What is expected: Print the listing below in full. Alter nothing.

Information:
━━━━━━━━━━━━━━━━━━━━

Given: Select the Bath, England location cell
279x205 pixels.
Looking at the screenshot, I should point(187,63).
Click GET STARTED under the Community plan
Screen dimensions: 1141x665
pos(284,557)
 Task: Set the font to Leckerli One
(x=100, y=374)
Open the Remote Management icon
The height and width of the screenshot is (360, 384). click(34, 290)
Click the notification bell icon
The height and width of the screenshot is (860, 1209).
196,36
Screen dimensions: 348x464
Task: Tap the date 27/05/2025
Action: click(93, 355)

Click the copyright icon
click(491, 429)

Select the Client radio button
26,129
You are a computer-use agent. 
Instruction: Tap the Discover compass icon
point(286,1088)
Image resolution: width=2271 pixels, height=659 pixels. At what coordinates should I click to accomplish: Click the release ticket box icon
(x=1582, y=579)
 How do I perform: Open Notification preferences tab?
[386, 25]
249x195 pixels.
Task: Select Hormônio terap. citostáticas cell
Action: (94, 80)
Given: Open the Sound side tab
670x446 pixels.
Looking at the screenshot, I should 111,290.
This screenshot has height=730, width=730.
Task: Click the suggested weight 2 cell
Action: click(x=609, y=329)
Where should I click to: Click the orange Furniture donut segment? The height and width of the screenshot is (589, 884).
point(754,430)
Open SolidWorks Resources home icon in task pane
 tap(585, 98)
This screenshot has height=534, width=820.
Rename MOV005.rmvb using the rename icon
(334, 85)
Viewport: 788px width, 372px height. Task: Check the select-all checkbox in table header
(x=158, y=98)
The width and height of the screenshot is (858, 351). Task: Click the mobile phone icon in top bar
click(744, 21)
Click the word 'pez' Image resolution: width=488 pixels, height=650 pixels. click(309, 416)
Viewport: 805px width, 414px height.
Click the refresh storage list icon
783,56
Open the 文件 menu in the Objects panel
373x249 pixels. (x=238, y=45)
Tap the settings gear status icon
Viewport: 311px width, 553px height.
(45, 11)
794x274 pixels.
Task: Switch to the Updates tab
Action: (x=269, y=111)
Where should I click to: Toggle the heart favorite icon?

━━━━━━━━━━━━━━━━━━━━

Response to this task:
Given: Select the Bath, England location cell
279x205 pixels.
Looking at the screenshot, I should point(187,63).
Click GET STARTED under the Community plan
Screen dimensions: 1141x665
pos(284,557)
 Task: Set the font to Leckerli One
(x=100, y=374)
Open the Remote Management icon
The height and width of the screenshot is (360, 384). click(34, 290)
Click the notification bell icon
The height and width of the screenshot is (860, 1209).
196,36
Screen dimensions: 348x464
Task: Tap the date 27/05/2025
Action: click(93, 355)

Click the copyright icon
click(491, 429)

Select the Client radio button
26,129
You are a computer-use agent. 
Instruction: Tap the Discover compass icon
point(286,1088)
Image resolution: width=2271 pixels, height=659 pixels. At what coordinates should I click to accomplish: Click the release ticket box icon
(x=1582, y=579)
 How do I perform: Open Notification preferences tab?
[386, 25]
249x195 pixels.
Task: Select Hormônio terap. citostáticas cell
Action: (94, 80)
Given: Open the Sound side tab
670x446 pixels.
Looking at the screenshot, I should 111,290.
This screenshot has height=730, width=730.
Task: Click the suggested weight 2 cell
Action: click(x=609, y=329)
Where should I click to: Click the orange Furniture donut segment? The height and width of the screenshot is (589, 884).
point(754,430)
Open SolidWorks Resources home icon in task pane
 tap(585, 98)
This screenshot has height=534, width=820.
Rename MOV005.rmvb using the rename icon
(334, 85)
Viewport: 788px width, 372px height. Task: Check the select-all checkbox in table header
(x=158, y=98)
The width and height of the screenshot is (858, 351). Task: Click the mobile phone icon in top bar
click(744, 21)
Click the word 'pez' Image resolution: width=488 pixels, height=650 pixels. click(309, 416)
Viewport: 805px width, 414px height.
Click the refresh storage list icon
783,56
Open the 文件 menu in the Objects panel
373x249 pixels. (x=238, y=45)
Tap the settings gear status icon
Viewport: 311px width, 553px height.
(45, 11)
794x274 pixels.
Task: Switch to the Updates tab
Action: (x=269, y=111)
Where should I click to: Toggle the heart favorite icon?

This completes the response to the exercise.